A word-for-word copy of the whole listing is the required answer.

**Given data**
- - -
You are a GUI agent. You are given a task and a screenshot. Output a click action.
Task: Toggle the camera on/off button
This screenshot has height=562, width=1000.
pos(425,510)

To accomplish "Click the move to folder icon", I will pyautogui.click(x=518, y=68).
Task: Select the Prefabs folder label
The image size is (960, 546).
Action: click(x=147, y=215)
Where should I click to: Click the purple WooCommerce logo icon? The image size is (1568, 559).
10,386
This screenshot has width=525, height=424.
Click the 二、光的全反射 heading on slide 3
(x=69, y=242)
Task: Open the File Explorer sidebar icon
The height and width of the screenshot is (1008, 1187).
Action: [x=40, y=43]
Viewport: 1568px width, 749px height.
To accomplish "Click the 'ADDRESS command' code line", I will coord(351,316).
- - -
**Task result**
You are a GUI agent. You are given a task and a screenshot. Output a click action.
Task: Toggle the camera on/off button
This screenshot has height=562, width=1000.
pos(425,510)

To accomplish "Click the move to folder icon", I will pyautogui.click(x=518, y=68).
Task: Select the Prefabs folder label
The image size is (960, 546).
Action: click(x=147, y=215)
Where should I click to: Click the purple WooCommerce logo icon? The image size is (1568, 559).
10,386
This screenshot has width=525, height=424.
Click the 二、光的全反射 heading on slide 3
(x=69, y=242)
Task: Open the File Explorer sidebar icon
The height and width of the screenshot is (1008, 1187).
Action: [x=40, y=43]
Viewport: 1568px width, 749px height.
To accomplish "Click the 'ADDRESS command' code line", I will coord(351,316).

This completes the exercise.